18th anniversary of the ALBA-TCP

Cuba's President Miguel Díaz-Canel described as a transcendental event the creation of the Bolivarian Alliance of the Peoples of Our America-Peoples' Trade Agreement (ALBA-TCP), whose 18th anniversary is being commemorated today.

Havana, Cuba.- In his Twitter account, the President recalled that this bloc was an integrationist dream of the top leaders of Cuba and Venezuela, Fidel Castro and Hugo Chávez, respectively.

He also welcomed the heads of state and government of the member countries, who will meet this Wednesday in this capital at the 22nd Summit of the Alliance, and in this regard, he pointed out that "We will continue to demonstrate that cooperation and solidarity are our paths."

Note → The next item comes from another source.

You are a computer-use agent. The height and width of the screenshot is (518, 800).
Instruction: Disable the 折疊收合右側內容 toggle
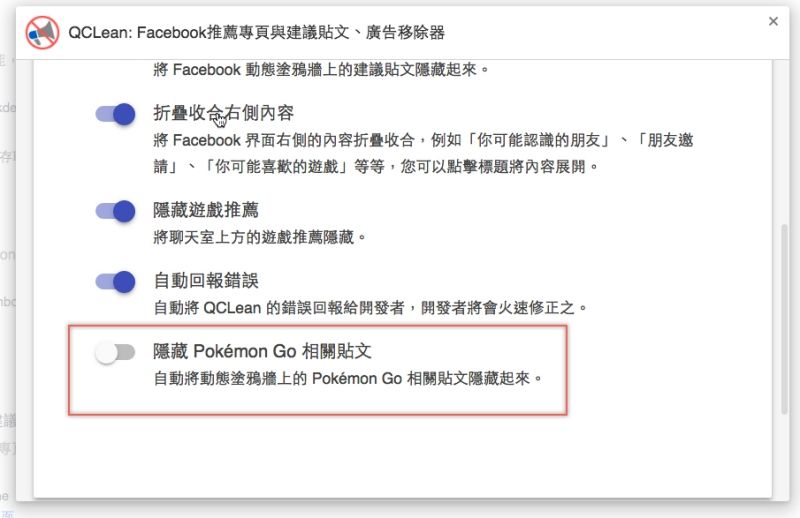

In another tweet, the president recalls the words of the historic leader of the Cuban revolution Fidel Castro when he said: "I want the concept of homeland to have greater scope, that when we say homeland we are referring to great America made up of our small homelands."

As part of the anniversary celebrations, the National Assembly of the People's Power will hold an extraordinary session in the capital’s Palacio de las Convenciones, convened by the Council of State.

ALBA-TCP was created on December 14, 2004, through an agreement signed in Havana between the then presidents of Venezuela, Hugo Chávez, and Cuba, Fidel Castro, as a response to the Free Trade Area of the Americas (FTAA), promoted by the United States and finally rejected by Latin America in Mar del Plata, Argentina, in 2005.

Since its founding and to date, it has maintained solidarity, complementarity, justice, and cooperation as fundamental principles of its action and relations between member states.

The political coordination mechanism is made up of ten countries: Venezuela, Bolivia, Nicaragua, Dominica, Antigua and Barbuda, Saint Vincent and the Grenadines, Saint Lucia, Saint Kitts and Nevis, Grenada, and Cuba. (PL)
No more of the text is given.